Exercise prompt :: Repeat the records below, from the line containing "Disable syntax highlighting (279, 492)" through the line containing "2.2.9 (102, 338)", keeping each line identical.

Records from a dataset
* * * * * * *

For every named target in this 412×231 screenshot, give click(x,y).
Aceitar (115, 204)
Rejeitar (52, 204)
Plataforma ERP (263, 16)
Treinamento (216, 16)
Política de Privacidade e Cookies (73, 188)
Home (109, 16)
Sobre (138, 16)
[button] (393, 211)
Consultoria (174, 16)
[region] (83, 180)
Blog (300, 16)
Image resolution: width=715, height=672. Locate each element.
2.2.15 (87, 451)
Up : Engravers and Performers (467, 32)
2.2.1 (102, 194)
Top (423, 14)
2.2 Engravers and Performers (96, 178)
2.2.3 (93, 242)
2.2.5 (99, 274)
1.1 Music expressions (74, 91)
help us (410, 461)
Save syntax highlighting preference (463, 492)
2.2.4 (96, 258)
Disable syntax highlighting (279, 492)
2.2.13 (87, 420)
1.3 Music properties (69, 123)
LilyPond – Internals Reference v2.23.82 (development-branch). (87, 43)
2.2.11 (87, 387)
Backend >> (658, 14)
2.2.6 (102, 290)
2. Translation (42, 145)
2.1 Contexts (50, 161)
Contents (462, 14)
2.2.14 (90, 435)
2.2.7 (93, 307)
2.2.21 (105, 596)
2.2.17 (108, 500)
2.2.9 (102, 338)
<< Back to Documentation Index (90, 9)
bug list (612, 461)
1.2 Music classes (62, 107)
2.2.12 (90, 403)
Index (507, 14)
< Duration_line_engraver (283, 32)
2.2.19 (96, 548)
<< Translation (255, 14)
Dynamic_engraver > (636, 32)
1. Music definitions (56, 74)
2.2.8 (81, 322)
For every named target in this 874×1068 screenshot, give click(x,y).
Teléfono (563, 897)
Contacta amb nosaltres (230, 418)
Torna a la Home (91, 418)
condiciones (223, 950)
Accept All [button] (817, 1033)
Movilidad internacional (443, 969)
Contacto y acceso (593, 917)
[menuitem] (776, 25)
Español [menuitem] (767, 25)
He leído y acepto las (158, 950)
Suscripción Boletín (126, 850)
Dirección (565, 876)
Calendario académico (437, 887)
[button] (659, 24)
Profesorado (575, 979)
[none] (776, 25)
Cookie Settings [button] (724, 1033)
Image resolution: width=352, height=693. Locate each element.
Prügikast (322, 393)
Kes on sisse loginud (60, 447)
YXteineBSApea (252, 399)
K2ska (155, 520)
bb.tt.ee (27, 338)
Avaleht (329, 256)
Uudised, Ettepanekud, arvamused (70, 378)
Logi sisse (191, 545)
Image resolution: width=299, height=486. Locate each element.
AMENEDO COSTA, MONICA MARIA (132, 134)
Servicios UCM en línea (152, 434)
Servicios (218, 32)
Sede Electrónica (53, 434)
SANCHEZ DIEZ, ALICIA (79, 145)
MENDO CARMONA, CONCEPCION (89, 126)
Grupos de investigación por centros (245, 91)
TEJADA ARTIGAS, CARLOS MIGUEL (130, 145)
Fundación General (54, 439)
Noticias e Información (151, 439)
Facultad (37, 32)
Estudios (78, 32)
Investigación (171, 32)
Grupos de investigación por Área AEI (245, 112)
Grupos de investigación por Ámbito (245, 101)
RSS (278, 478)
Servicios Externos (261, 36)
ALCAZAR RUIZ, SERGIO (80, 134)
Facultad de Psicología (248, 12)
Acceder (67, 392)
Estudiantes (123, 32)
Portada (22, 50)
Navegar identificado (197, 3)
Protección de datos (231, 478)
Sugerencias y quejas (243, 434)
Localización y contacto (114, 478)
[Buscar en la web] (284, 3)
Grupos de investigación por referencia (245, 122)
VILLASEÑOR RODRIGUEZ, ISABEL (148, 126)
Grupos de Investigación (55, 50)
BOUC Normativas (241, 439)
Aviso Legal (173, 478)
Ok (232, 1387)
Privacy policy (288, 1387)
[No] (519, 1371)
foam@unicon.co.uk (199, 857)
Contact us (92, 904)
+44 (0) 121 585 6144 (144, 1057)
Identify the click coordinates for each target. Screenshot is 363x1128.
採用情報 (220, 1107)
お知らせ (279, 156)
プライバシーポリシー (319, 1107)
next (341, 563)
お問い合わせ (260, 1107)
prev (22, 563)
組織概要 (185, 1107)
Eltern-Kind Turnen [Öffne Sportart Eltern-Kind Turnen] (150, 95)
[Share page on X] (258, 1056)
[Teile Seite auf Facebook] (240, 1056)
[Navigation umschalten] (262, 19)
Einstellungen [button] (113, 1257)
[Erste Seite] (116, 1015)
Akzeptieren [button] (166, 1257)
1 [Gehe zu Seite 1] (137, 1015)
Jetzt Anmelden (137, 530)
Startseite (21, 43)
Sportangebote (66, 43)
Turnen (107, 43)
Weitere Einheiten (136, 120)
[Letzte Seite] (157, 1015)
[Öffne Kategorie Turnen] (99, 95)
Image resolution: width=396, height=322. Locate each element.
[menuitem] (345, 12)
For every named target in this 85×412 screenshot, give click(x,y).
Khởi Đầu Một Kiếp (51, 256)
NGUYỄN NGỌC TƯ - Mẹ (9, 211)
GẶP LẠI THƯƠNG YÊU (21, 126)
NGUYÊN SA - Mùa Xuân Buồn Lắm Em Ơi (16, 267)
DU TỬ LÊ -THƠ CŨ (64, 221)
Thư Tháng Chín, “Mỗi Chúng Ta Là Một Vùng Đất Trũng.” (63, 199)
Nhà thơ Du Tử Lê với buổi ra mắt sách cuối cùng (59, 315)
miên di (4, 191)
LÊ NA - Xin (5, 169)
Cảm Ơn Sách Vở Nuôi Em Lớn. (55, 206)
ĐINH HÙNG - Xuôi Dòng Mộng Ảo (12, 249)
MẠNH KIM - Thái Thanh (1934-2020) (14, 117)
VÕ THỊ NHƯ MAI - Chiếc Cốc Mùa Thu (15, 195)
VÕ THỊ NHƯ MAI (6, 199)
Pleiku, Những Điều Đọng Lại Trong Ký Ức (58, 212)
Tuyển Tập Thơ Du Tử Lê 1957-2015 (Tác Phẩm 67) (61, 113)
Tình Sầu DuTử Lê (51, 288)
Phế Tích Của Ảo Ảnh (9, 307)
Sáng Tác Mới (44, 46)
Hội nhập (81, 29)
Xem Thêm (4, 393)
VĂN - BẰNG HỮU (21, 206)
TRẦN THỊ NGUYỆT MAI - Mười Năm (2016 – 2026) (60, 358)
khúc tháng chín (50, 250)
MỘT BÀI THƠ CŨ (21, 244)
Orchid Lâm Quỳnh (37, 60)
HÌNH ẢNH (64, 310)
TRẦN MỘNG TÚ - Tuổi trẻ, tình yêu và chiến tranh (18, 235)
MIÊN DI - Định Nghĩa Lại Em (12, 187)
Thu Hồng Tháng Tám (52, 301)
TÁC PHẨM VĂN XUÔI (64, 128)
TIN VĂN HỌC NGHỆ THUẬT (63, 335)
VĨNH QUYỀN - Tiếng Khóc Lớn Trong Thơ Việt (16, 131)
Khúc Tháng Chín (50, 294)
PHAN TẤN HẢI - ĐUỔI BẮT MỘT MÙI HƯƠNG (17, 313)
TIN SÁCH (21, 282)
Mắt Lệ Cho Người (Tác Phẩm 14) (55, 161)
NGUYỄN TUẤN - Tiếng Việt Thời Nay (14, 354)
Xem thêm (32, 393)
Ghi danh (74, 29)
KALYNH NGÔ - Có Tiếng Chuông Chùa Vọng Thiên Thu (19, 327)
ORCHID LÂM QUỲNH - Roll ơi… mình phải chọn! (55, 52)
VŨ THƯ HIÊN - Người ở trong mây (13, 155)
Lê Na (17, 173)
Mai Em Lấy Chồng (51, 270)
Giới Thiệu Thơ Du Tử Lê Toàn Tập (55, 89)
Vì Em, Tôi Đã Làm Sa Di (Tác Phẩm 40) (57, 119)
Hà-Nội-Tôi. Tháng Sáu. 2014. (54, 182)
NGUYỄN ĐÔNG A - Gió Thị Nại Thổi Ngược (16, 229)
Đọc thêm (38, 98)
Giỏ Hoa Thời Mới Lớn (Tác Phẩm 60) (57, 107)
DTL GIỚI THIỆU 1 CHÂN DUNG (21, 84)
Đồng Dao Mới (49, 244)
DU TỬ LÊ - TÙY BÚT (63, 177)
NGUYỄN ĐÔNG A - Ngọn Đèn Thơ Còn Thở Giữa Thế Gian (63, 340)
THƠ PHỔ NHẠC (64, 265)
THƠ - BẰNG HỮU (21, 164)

* * * * * * *

Answer below ::
Disable syntax highlighting (279, 492)
2.2.13 (87, 420)
1.3 Music properties (69, 123)
LilyPond – Internals Reference v2.23.82 (development-branch). (87, 43)
2.2.11 (87, 387)
Backend >> (658, 14)
2.2.6 (102, 290)
2. Translation (42, 145)
2.1 Contexts (50, 161)
Contents (462, 14)
2.2.14 (90, 435)
2.2.7 (93, 307)
2.2.21 (105, 596)
2.2.17 (108, 500)
2.2.9 (102, 338)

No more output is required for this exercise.